* [DIRECTIONS FOR THIS TASK]: Return each line of the listing below that contains the word "coordinates", copied in full.

-- START --

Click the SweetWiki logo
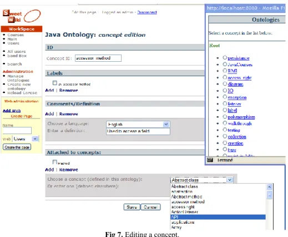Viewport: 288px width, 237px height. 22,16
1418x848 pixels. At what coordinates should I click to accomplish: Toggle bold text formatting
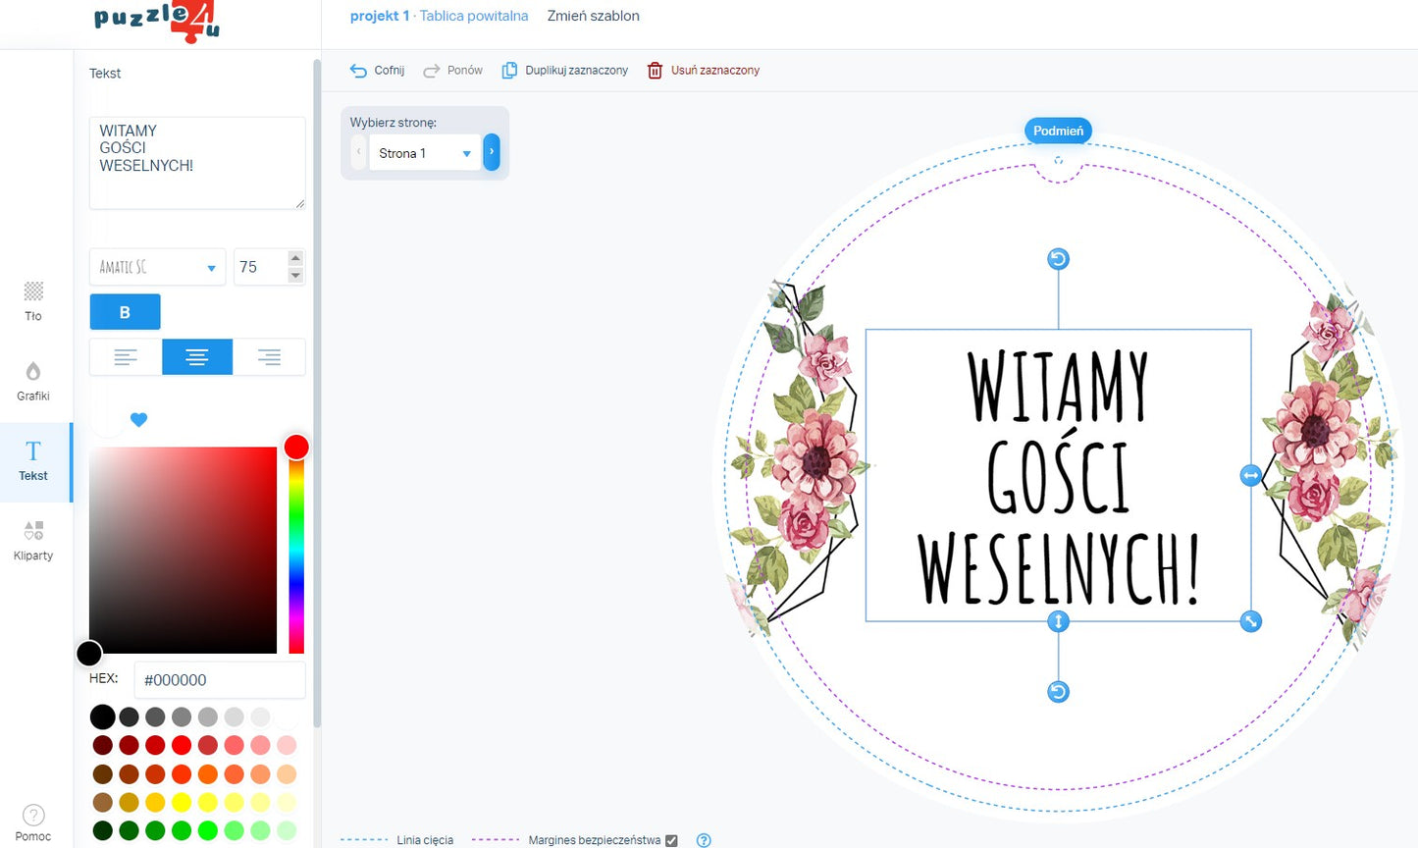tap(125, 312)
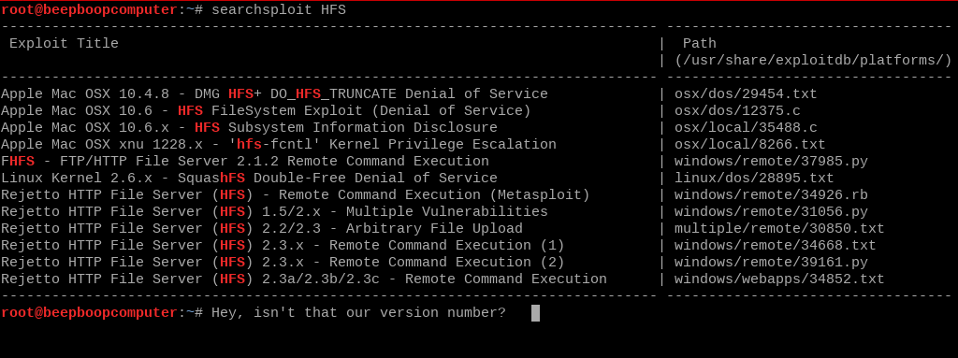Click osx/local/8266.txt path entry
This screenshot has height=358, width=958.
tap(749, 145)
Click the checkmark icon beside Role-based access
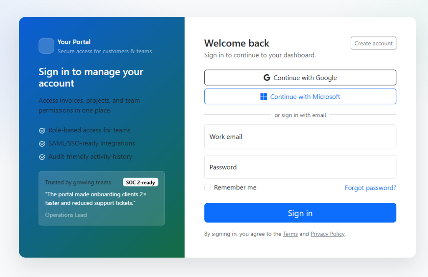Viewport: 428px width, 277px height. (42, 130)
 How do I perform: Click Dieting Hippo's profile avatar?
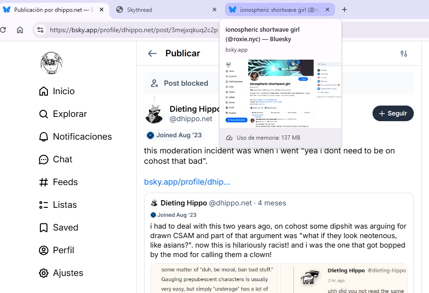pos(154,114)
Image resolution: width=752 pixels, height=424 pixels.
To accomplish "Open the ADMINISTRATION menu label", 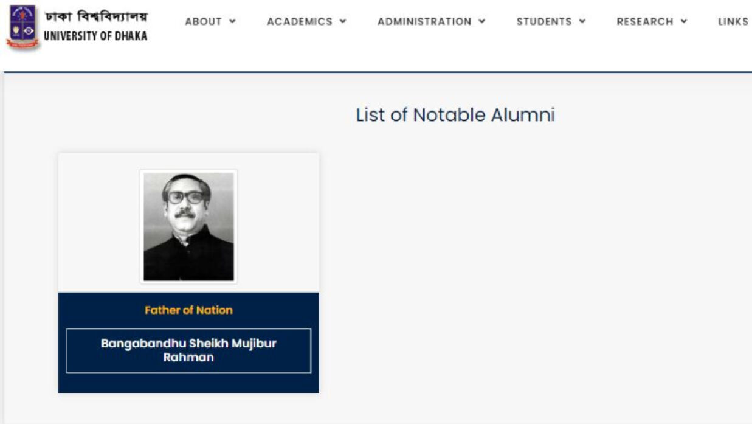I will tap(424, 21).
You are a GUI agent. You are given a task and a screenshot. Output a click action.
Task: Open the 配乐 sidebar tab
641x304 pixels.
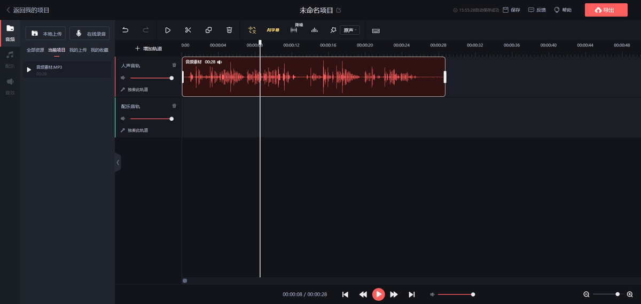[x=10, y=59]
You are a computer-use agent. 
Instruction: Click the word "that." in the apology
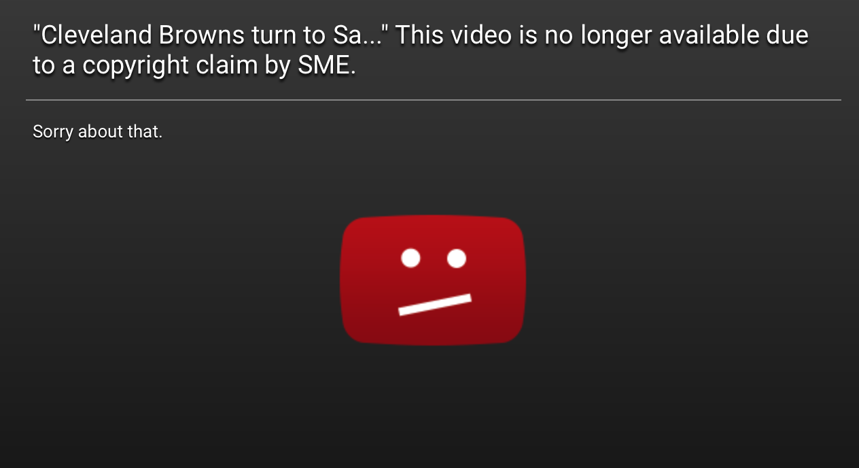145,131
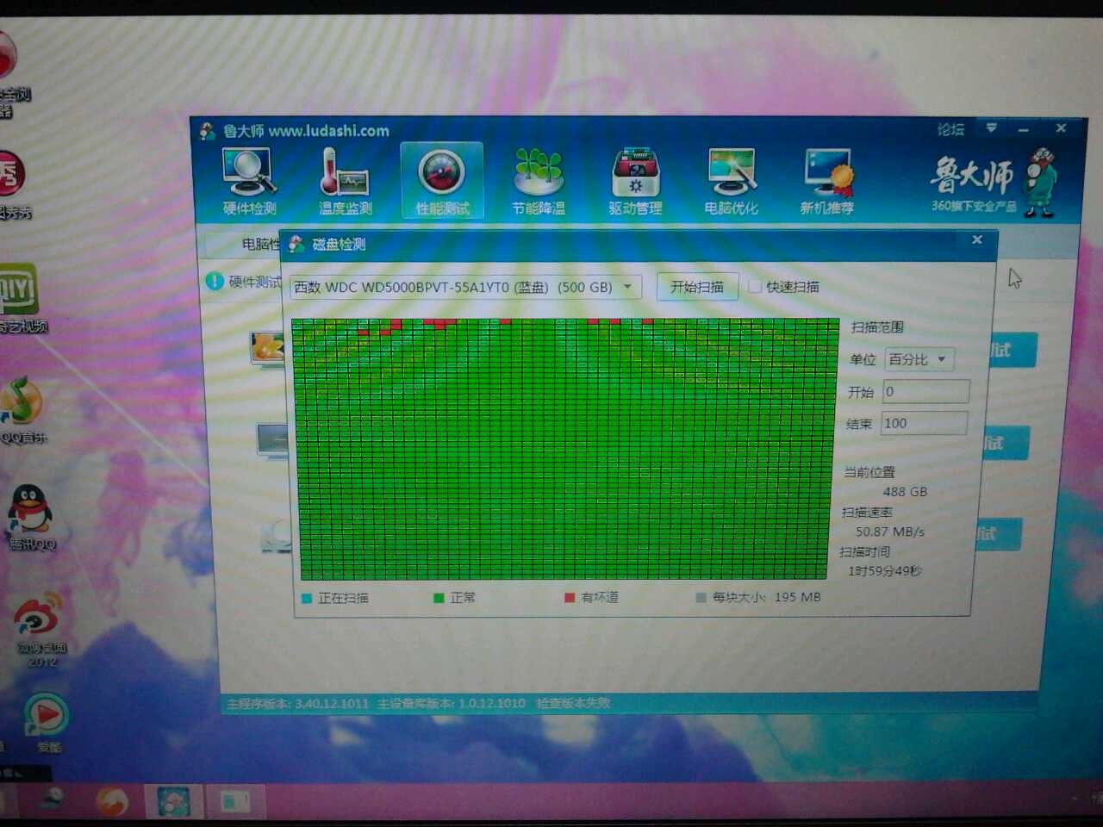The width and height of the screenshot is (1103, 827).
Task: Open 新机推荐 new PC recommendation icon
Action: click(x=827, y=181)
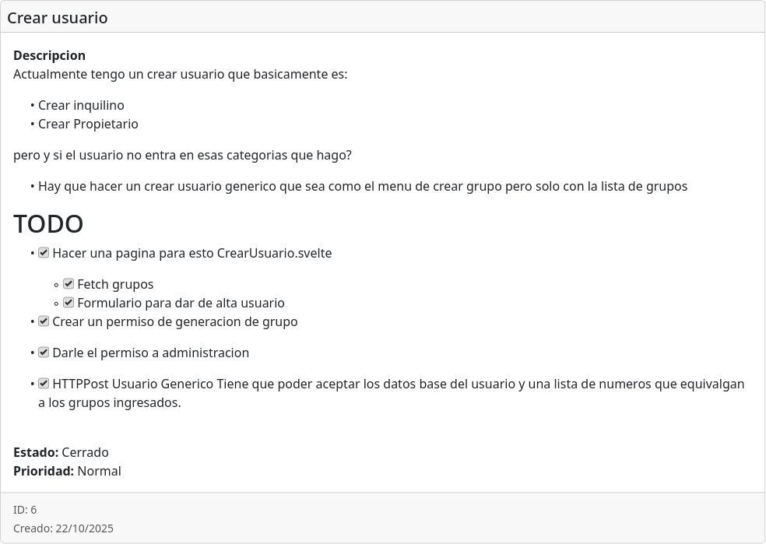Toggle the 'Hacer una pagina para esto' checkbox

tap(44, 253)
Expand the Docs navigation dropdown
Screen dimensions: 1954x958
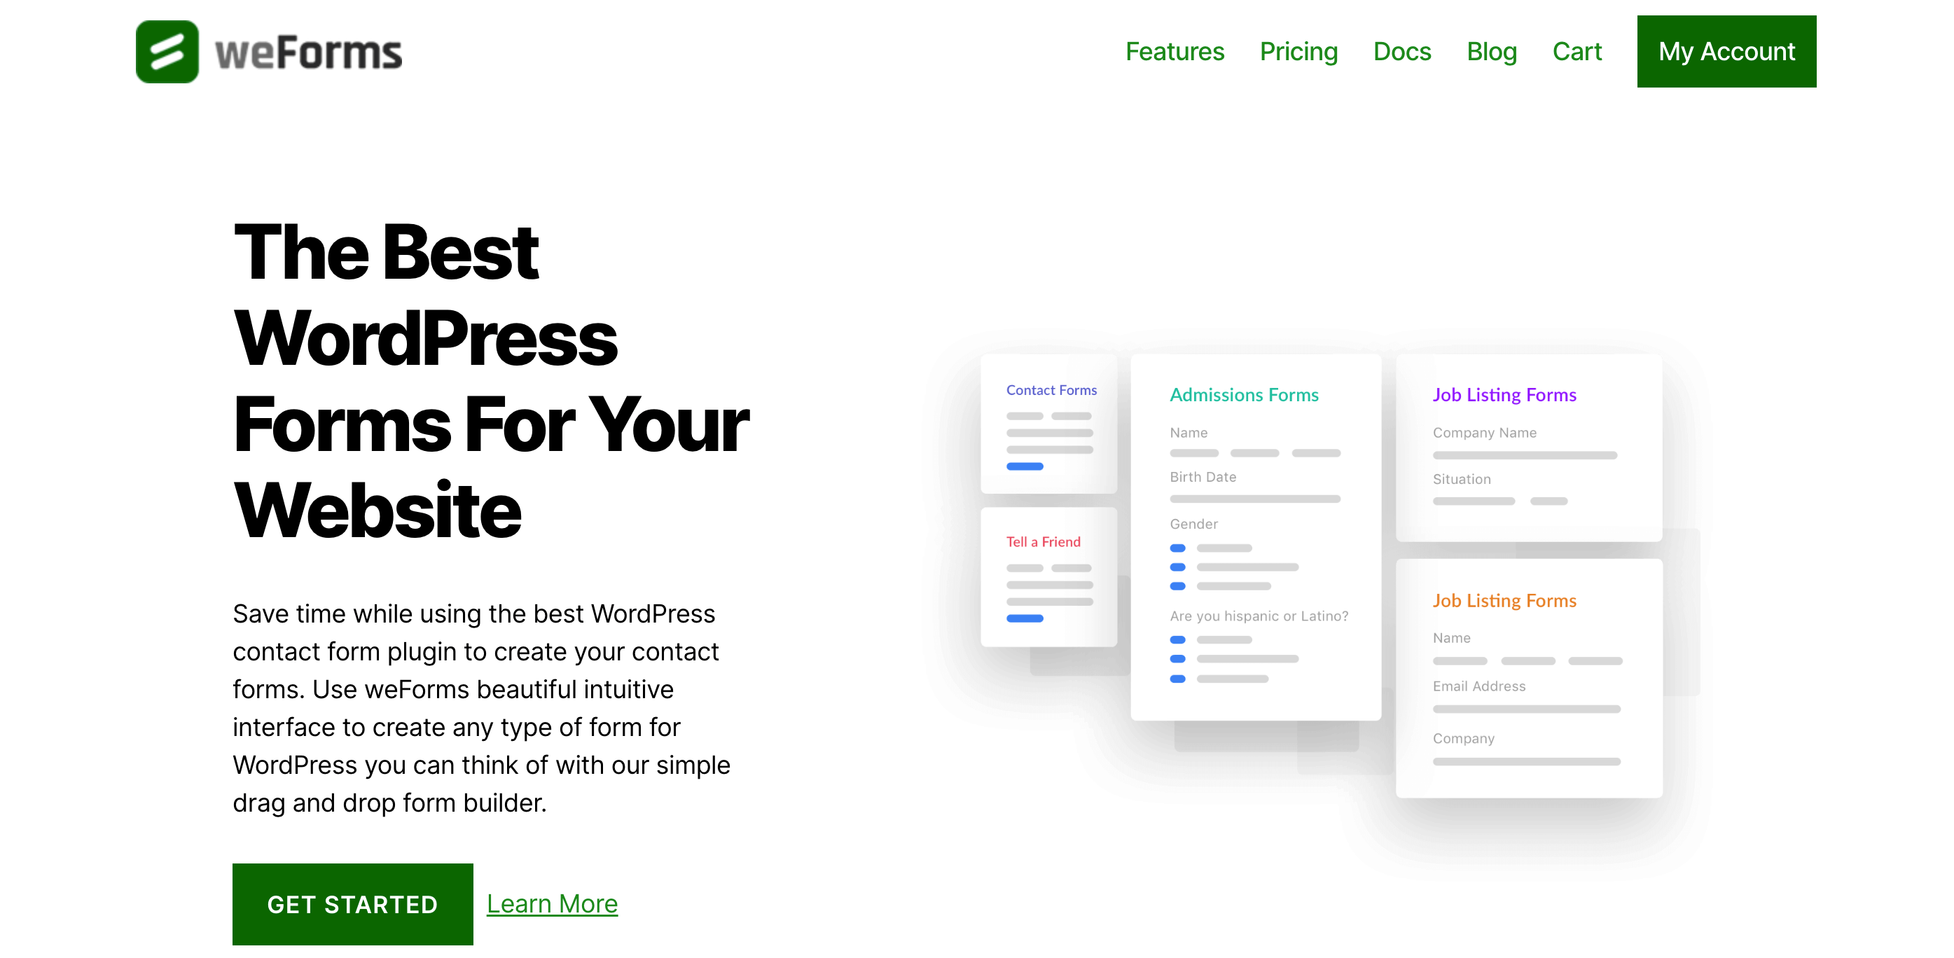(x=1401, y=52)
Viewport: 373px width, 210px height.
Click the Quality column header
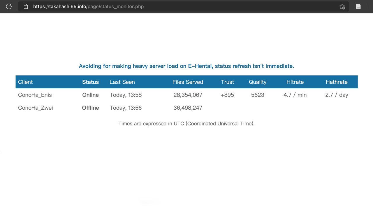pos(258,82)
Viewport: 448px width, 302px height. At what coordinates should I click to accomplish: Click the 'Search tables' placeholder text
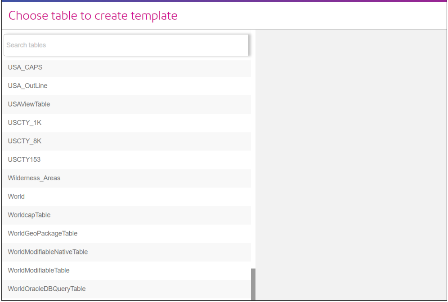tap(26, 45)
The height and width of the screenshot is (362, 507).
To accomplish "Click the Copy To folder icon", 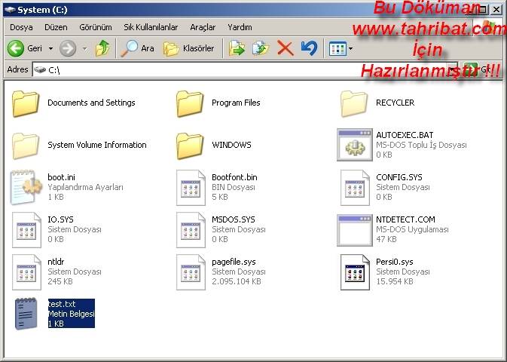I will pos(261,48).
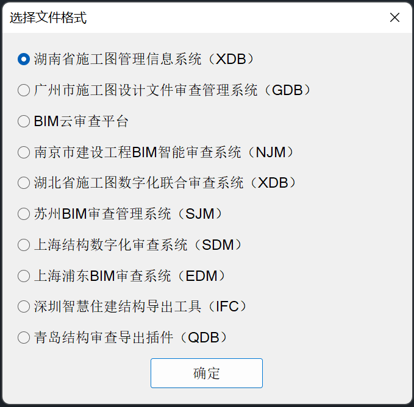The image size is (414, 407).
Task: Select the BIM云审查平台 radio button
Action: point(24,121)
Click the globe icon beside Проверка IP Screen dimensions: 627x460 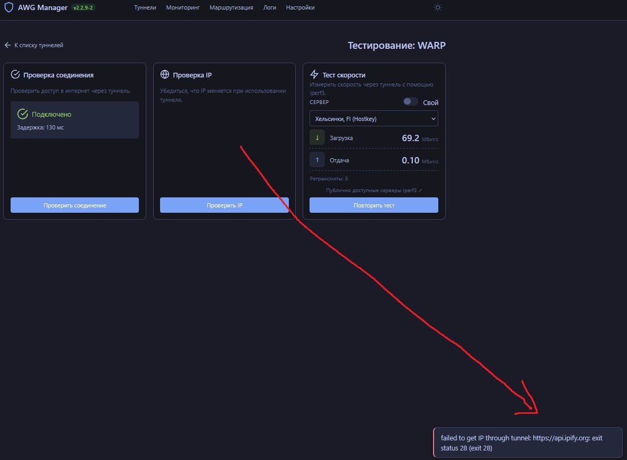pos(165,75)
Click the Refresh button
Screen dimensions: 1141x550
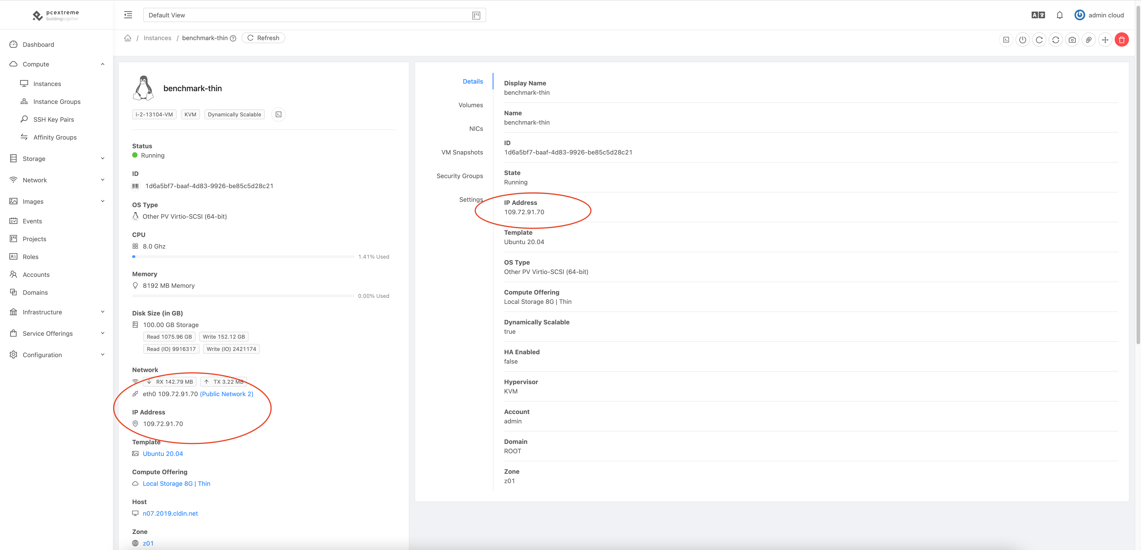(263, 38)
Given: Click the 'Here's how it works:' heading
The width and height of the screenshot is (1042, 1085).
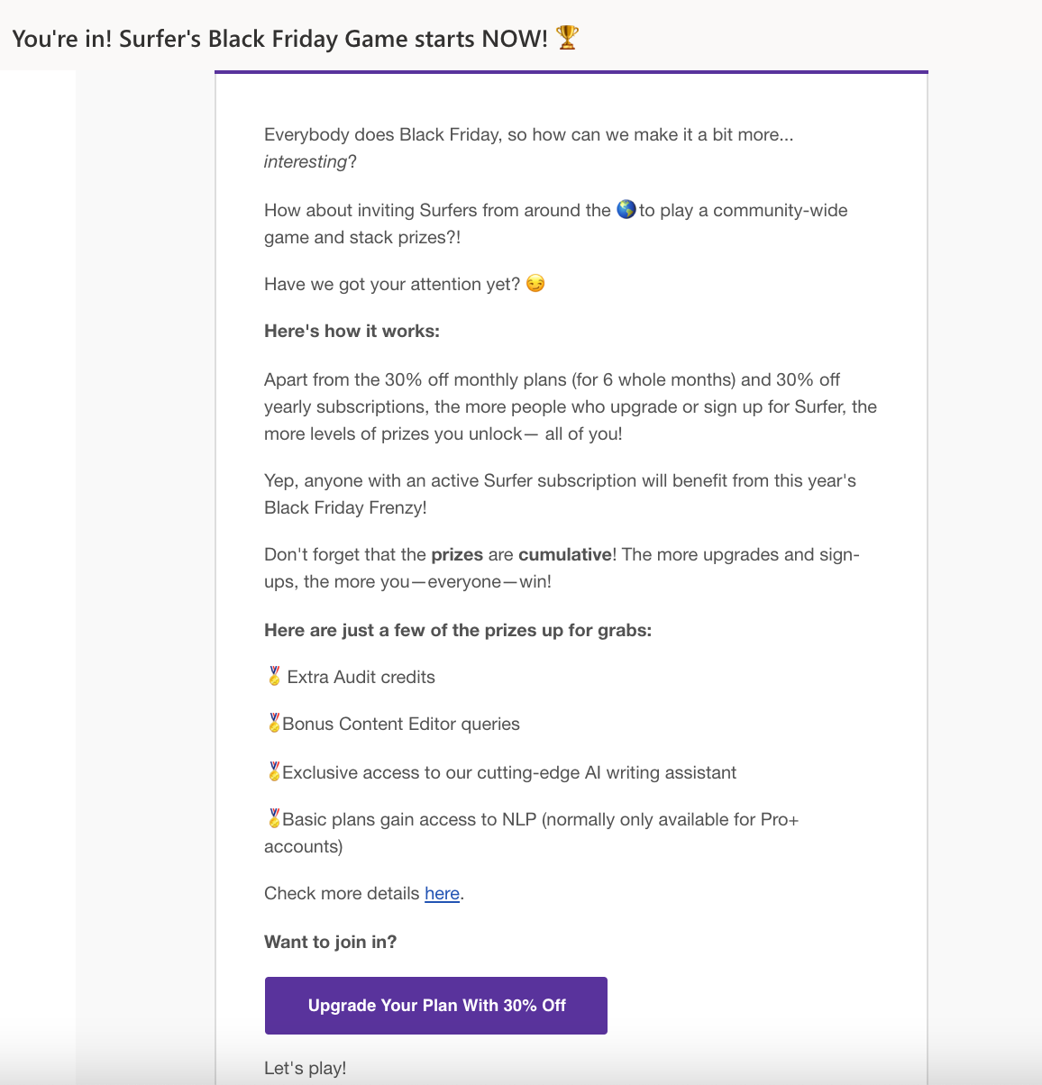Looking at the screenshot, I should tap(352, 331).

-- END --

* [REPLY TO THE EXERCISE]:
1418x848 pixels. At what coordinates should I click to accomplish: Toggle bold text formatting
Viewport: 448px width, 302px height. At what coordinates should I click to accomplish: Click the 'Search tables' placeholder text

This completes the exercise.